図2】単一のチャネルで測定された15個の「近隣の」チャネル電圧スイッチングによるクロストーク電圧を示す図である。スイッチング特性および結果として生じるクロストーク電圧は、通常のスイッチ、スタガード・スイッチ、および非スイッチング期間中に高インピーダンス(HI)モードを有するスタガード・スイッチングに対して示されている。

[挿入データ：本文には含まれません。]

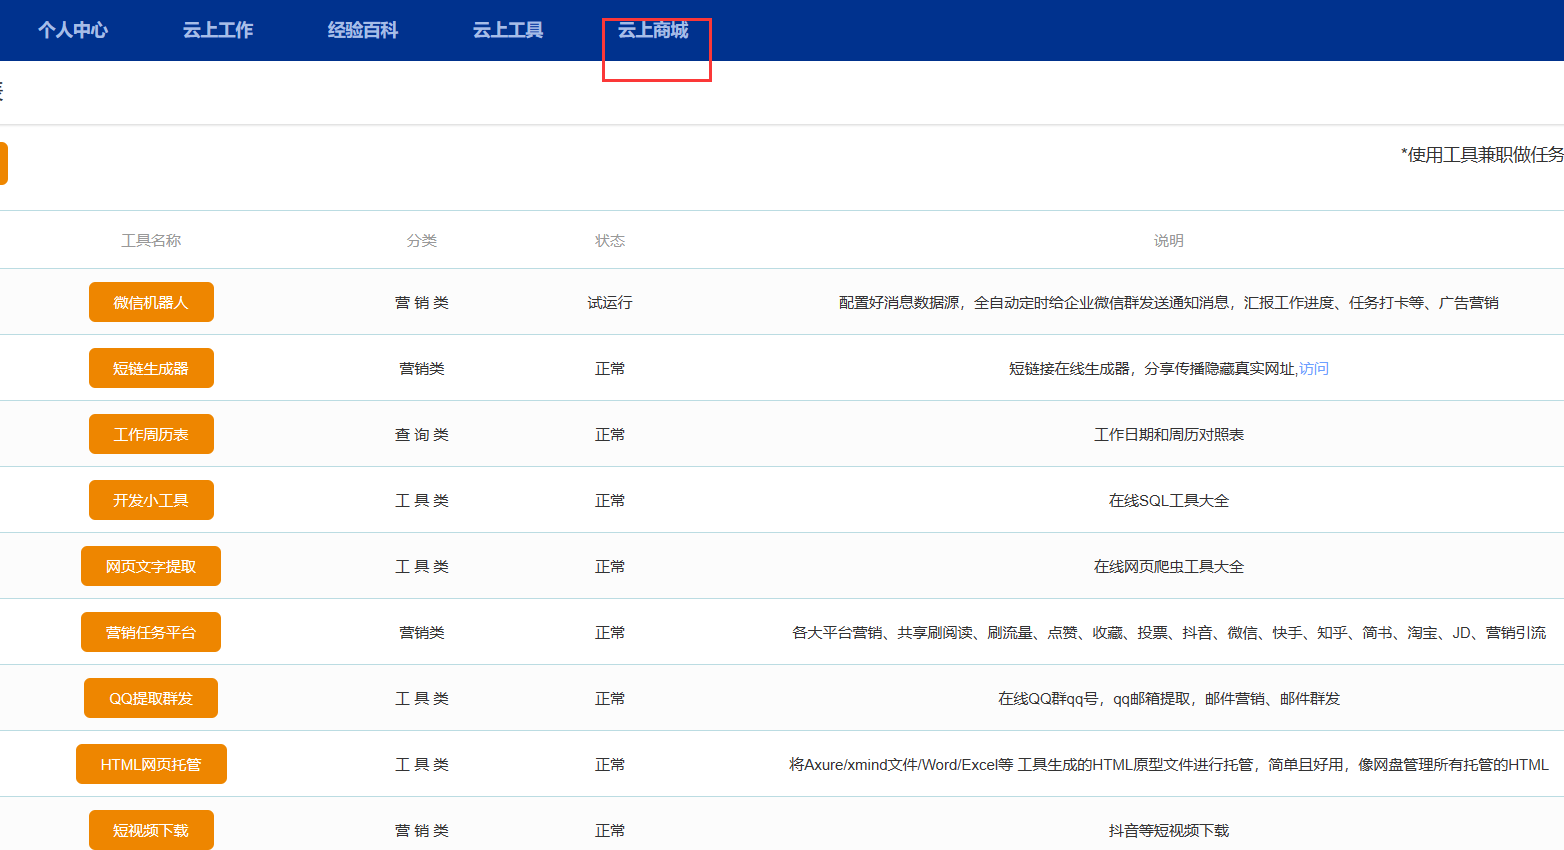Viewport: 1564px width, 850px height.
Task: Click the 工具名称 column header
Action: (x=151, y=239)
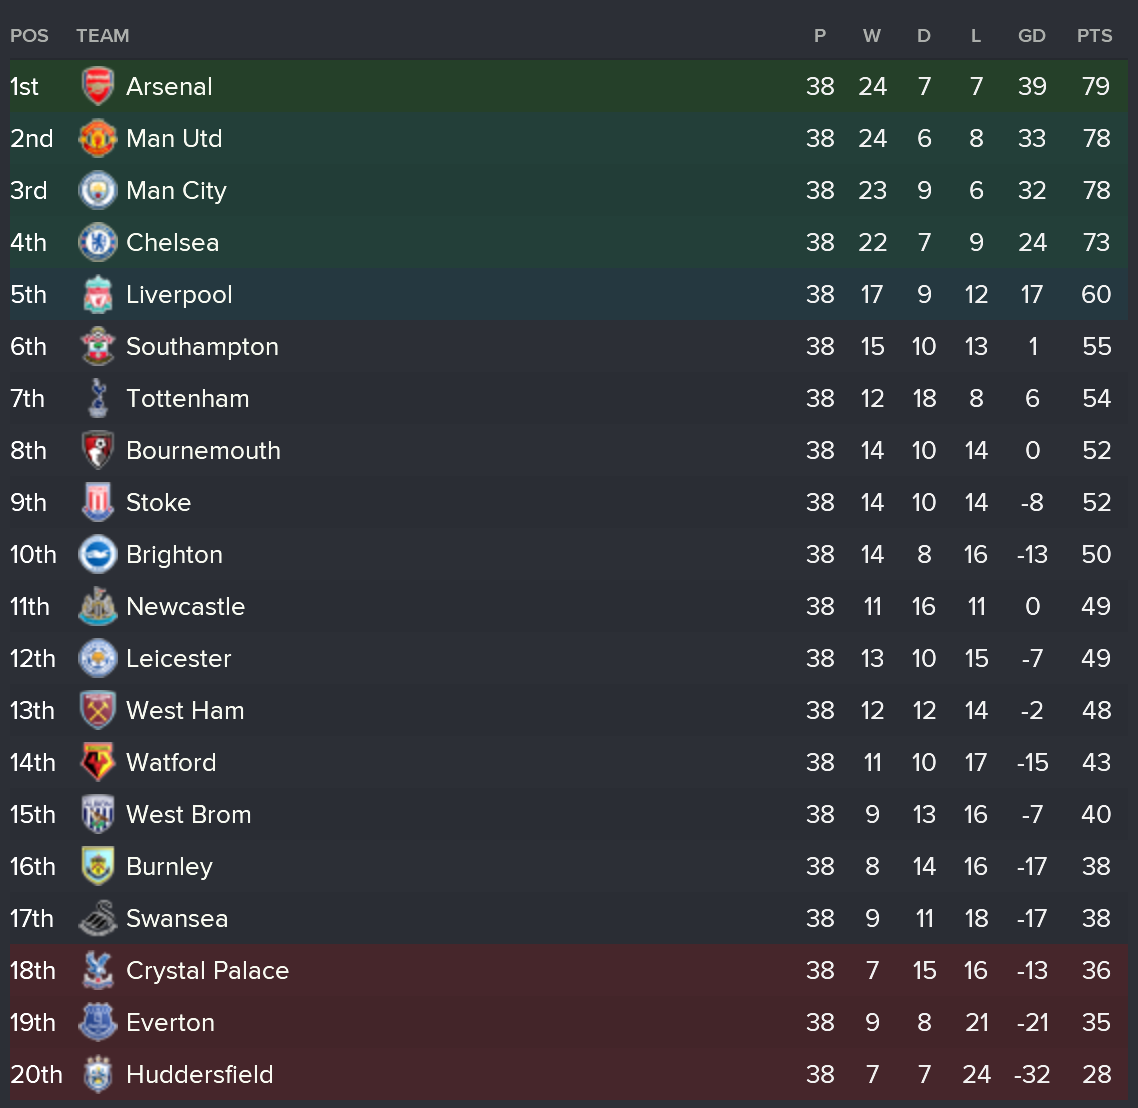The width and height of the screenshot is (1138, 1108).
Task: Click the Chelsea club crest
Action: 98,243
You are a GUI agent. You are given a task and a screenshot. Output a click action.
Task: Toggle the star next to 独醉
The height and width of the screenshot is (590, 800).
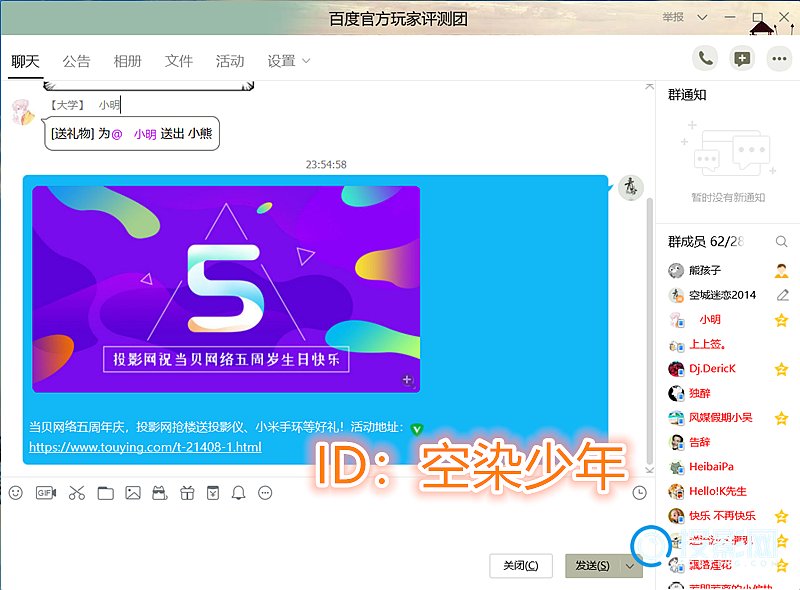[782, 394]
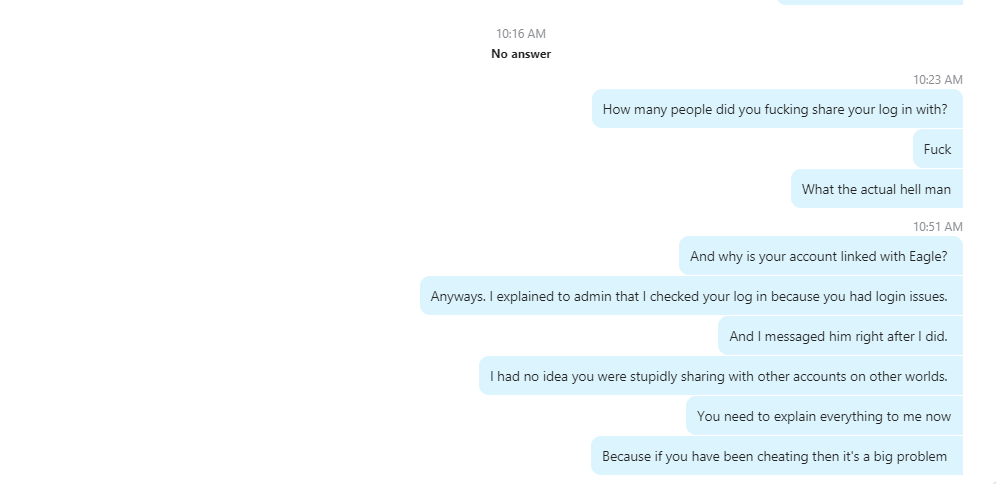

図3】単一のチャネルで測定された15個の「近隣の」チャネル電圧がHIモードを有するスタガード・スイッチングを使用してスイッチングする間の、クロストーク電圧を示す図である。スイッチング期間および非スイッチング期間が等しい場合の結果が、より短い非スイッチング(リサンプリング)期間を使用した結果と共に示されている。
【発明を実施するための形態】
【0032】
本発明のある特定の実施形態は、容量性負荷に用いられるドライバー間の電気的クロストークを低減させる技術に関する(ドライバー回路は、容量性負荷と共に「チャネル」と呼ばれる)。より詳細には、本技術は、ある特定の実施形態において、他のドライバーの電圧スイッチング事象によって生成される、1または複数のドライバー信号に対する動的なクロストークを低減させることを目的としている。この技術の実施形態は、以下の部分を備える。
【0033】
(a)特定のドライバーの所定の電圧レベルから次の電圧レベルへの出力電圧のスイッチングは、いくつかの短い期間に分割される。この期間において、電圧出力は、全電圧の一部が電圧スイッチングの発生しない期間でインターリーブされてスイッチングする。このタイプのスイッチングは、「スタガード・スイッチング」と呼ばれ、平均的な動的な電気的クロストークを低下させることができる。
【0034】
(b)特定の出力ドライバー(アグレッサー)の出力電圧がスイッチングされる期間において、影響を受ける他のドライバーの出力が高インピーダンス・モードの状態にされ、これらの他のドライバーの直前値をチャネル・キャパシタンス上に有効にサンプリングする。このようにして、アグレッサーによって引き起こされるクロストークから他のチャネルの電圧を隔離する。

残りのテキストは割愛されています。